Merge pull request #126 from snexus/feature/update

snexus · web-flow · commit 593e6f014b55 · 2024-12-08T15:29:33.000+08:00
Add support for OpenAI embeddings. Bump all dependencies.
diff --git a/README.md b/README.md
@@ -8,30 +8,36 @@ The purpose of this package is to offer a convenient question-answering (RAG) sy
 
 ## Features
 
-* Supported formats
+* Supported document formats
     * Build-in parsers:
         * `.md` - Divides files based on logical components such as headings, subheadings, and code blocks. Supports additional features like cleaning image links, adding custom metadata, and more.
         * `.pdf` - MuPDF-based parser.
         * `.docx` - custom parser, supports nested tables.
     * Other common formats are supported by `Unstructured` pre-processor:
         * List of formats see [here](https://unstructured-io.github.io/unstructured/core/partition.html).
 
-* Support for table parsing via open-source gmft (https://github.com/conjuncts/gmft) or Azure Document Intelligence.
-
-* Optional support for image parsing using Gemini API.
-
-* Supports multiple collection of documents, and filtering the results by a collection.
+* Allows interaction with embedded documents, internally supporting the following models and methods (including locally hosted):
+    * OpenAI models (ChatGPT 3.5/4 and Azure OpenAI).
+    * HuggingFace models.
+    * Llama cpp supported models - for full list see [here](https://github.com/ggerganov/llama.cpp#description).
 
-* An ability to update the embeddings incrementally, without a need to re-index the entire document base.
+* Interoperability with LiteLLM + Ollama via OpenAI API, supporting hundreds of different models (see [Model configuration for LiteLLM](sample_templates/llm/litellm.yaml))
 
 * Generates dense embeddings from a folder of documents and stores them in a vector database ([ChromaDB](https://github.com/chroma-core/chroma)).
   * The following embedding models are supported:
     * Hugging Face embeddings.
     * Sentence-transformers-based models, e.g., `multilingual-e5-base`.

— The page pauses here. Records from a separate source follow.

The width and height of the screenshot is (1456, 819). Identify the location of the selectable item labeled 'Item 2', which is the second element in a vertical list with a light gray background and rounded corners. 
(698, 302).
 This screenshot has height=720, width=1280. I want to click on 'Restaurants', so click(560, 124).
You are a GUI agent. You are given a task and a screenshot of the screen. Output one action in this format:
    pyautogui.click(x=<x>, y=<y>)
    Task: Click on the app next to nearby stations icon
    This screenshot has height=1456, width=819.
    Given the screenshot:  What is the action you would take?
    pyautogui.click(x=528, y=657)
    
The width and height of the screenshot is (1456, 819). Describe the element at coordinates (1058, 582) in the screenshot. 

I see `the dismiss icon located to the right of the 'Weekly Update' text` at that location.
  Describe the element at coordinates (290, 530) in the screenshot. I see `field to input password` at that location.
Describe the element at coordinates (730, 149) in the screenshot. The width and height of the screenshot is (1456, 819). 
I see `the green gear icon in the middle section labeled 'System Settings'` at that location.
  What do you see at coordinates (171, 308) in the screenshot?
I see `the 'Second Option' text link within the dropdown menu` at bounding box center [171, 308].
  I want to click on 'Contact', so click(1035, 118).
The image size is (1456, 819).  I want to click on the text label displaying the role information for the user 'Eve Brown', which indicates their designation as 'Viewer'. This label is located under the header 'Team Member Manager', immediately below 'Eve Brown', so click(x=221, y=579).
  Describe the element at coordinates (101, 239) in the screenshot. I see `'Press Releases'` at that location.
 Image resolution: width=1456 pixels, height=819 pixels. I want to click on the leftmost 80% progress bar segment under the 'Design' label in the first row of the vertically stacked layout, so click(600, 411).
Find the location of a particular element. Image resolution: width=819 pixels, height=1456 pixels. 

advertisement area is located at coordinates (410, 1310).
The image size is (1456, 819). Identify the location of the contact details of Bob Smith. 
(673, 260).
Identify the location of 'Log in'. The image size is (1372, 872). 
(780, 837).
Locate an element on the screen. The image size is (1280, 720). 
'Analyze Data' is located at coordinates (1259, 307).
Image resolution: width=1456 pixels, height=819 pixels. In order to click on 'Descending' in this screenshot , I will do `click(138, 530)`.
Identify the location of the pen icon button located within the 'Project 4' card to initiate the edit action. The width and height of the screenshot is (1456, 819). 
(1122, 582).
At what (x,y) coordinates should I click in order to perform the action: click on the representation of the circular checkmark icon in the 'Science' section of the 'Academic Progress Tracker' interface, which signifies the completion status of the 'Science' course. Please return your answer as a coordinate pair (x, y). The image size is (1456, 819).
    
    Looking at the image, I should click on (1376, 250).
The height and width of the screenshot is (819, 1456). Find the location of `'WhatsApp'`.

     * Instructor-based models, e.g., `instructor-large`.
+    * OpenAI embeddings.
 
 * Generates sparse embeddings using SPLADE (https://github.com/naver/splade) to enable hybrid search (sparse + dense).
 
+* An ability to update the embeddings incrementally, without a need to re-index the entire document base.
+
+* Support for table parsing via open-source gmft (https://github.com/conjuncts/gmft) or Azure Document Intelligence.
+
+* Optional support for image parsing using Gemini API.
+
 * Supports the "Retrieve and Re-rank" strategy for semantic search, see [here](https://www.sbert.net/examples/applications/retrieve_rerank/README.html).
     * Besides the originally `ms-marco-MiniLM` cross-encoder, more modern `bge-reranker` is supported.
 
@@ -44,13 +50,6 @@ The purpose of this package is to offer a convenient question-answering (RAG) sy
 
 * Supprts optional chat history with question contextualization
 
-* Allows interaction with embedded documents, internally supporting the following models and methods (including locally hosted):
-    * OpenAI models (ChatGPT 3.5/4 and Azure OpenAI).
-    * HuggingFace models.
-    * Llama cpp supported models - for full list see [here](https://github.com/ggerganov/llama.cpp#description).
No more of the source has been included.